AI Article Synopsis

  • - The study examined overt polyautoimmunity (PolyA) in children, analyzing 313 cases to uncover patterns, familial influence, and characteristics of multiple autoimmune diseases in a pediatric setting.
  • - Key findings included that 44% of patients had simultaneous autoimmune diseases, with systemic lupus erythematosus (SLE) being the most common, representing nearly 43% of cases, followed by other conditions like juvenile idiopathic arthritis and Hashimoto's thyroiditis.
  • - The research highlighted a strong familial link to autoimmunity and identified three clusters of related diseases, suggesting a systematic approach for early detection of PolyA among pediatric patients with autoimmune disorders.

Article Abstract

Overt polyautoimmunity (PolyA) corresponds to the presence of more than one well-defined autoimmune disease (AD) manifested clinically in a single patient.

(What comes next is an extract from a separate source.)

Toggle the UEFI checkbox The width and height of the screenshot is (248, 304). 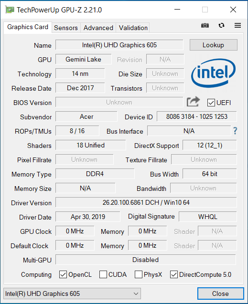(211, 103)
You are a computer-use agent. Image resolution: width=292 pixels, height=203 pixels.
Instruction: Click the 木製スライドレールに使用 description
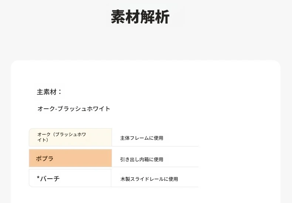pyautogui.click(x=149, y=179)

The current study aimed to describe the main characteristics of juvenile PolyA in a pediatric rheumatology setting and analyze the chronological aspects, index cases, familial autoimmunity, and clustering pattern. This was a cross-sectional and multicenter study in which 313 children with overt PolyA were included. Patients were systematically interviewed and their medical records reviewed using a questionnaire that sought information about demographic, clinical, immunological, and familial characteristics. A hierarchical cluster analysis was done to determine similarities between autoimmune diseases based on PolyA. PolyA occurred simultaneously in 138 (44%) patients. Multiple autoimmune syndrome was observed in 62 (19.8%) patients. There were 25 index diseases of which, systemic lupus erythematosus (SLE, n = 134, 42.8%), juvenile idiopathic arthritis (JIA, n = 40, 12.7%), Hashimoto's thyroiditis (HT, n = 24, 7.66%), immune thrombocytopenic purpura (ITP n = 20, 6.39%), antiphospholipid syndrome (APS, n = 15, 4.79%), and vitiligo (VIT, n = 15, 4.79%) were the most frequent and represented 79.23% of the total number of patients. Familial autoimmunity influenced PolyA. A high aggregation of autoimmunity was observed (λ = 3.5). Three main clusters were identified, of which SLE and APS were the most similar pair of diseases (based on the Jaccard index) followed by HT and JIA, which were related to ITP and Sjögren's syndrome. The third cluster was composed of localized scleroderma and VIT. Our findings may assist physicians to make an early diagnosis of this frequent condition. Pediatric patients with ADs should be systematically assessed for PolyA.